Eccentric Training Part I: Smart, not Kooky
by Jari Love
First of all what is eccentric training? Eccentric training doesn’t mean exercising in a kooky way it simply means that the focus of the training session is on slowing down the eccentric, or lengthening, phase of the muscle movement. When we perform an exercise like a bicep curl, our muscles both contract and elongate. The contraction phase of the movement is called the concentric phase and when the muscle is lengthening, this is called the eccentric phase.
Eccentric training uses slow, controlled movements during resistance training to enhance the overall workout quality. This type of training puts more stress on muscles in both phases. This stress means a higher number of muscle fibers are fired because in both phases muscles are both contracting and relaxing; consequently, a more complete workout is experienced. The objective in eccentric training is to push the muscles to failure. This happens by making them bear the weight, therefore keeping them in tension, for longer.
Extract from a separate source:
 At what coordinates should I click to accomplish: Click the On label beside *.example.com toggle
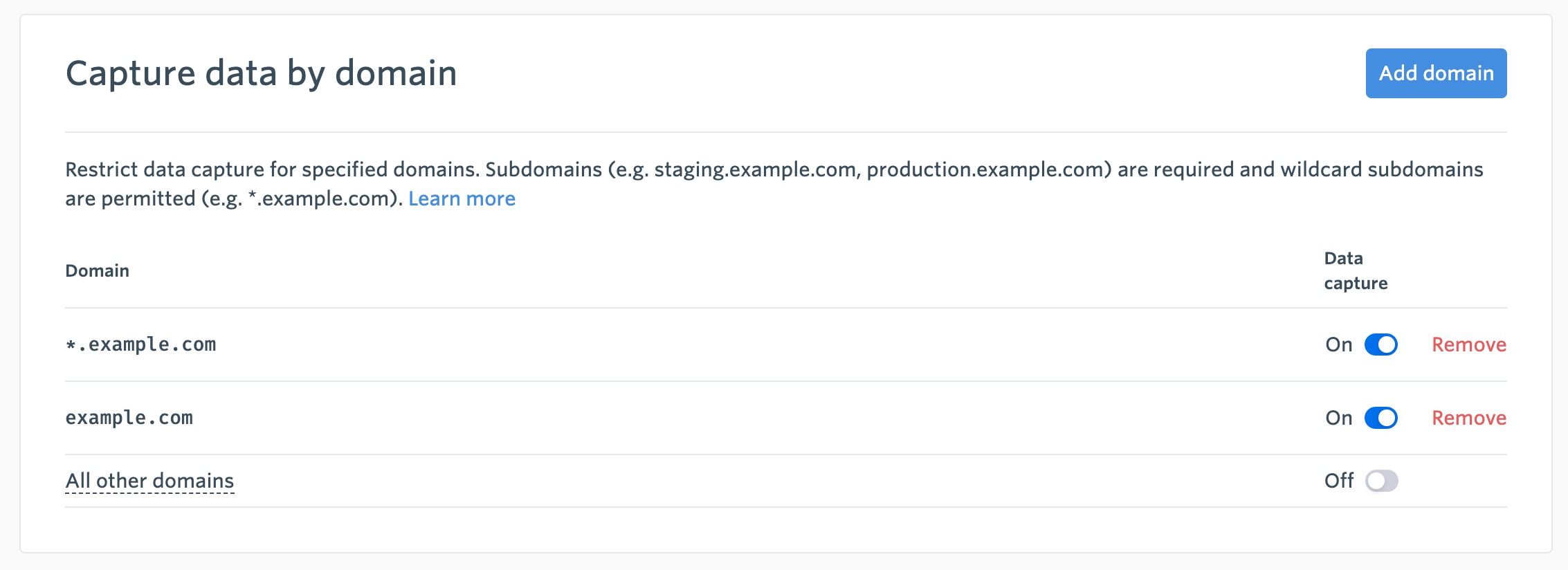1338,344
We are actually strongest in the eccentric phase of a movement. This means that we can bear a heavier load for longer when our muscles lengthen. Because eccentric training focuses on slowing down this stronger phase, we can build greater strength during this type of training. Studies have shown that eccentric training can build 50% more muscle in 10 weeks than regular weight lifting. No wonder celebrities like Brad Pitt use this type of training when they need to build muscle fast.
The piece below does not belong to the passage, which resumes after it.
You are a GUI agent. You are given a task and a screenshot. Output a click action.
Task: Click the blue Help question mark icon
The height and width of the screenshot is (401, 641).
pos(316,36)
Eccentric training can be safer than traditional resistance training. Because the concentration is on long, slow movements, there are no erratic or jerky motions. If we lower, or worse, swing weights without control, then we not only risk injury but we also miss out on all the benefits of slow training. Eccentric training can be done by any individual safely because slow training diminishes erratic movements to allow greater attention to form and quality of movement.
Resistance training in general offers many benefits including: improved muscular strength, increased muscle mass, greater bone density, greater flexibility of joints. Additionally, as you build strength, this increased muscle raises our resting metabolism which means that we will continue to burn more calories even after our workout is over.
Eccentric training delivers all these benefits as well as some extra advantages. By bearing muscle tension for longer periods of time, slow training offers many benefits. Eccentric training recruits of a higher number of reserve muscle fibers which allows for greater long-term gains in strength. Eccentric training also stimulates our metabolism to an even greater extent than traditional strength training and therefore can result in greater weight loss.
Bottom line: Eccentric training increases weight loss, improves strength, balance and stability, improves and stimulates gains in bone density reducing the risk of fractures and osteoporosis as well as reducing risks of hypertension, heart disease, high cholesterol and diabetes.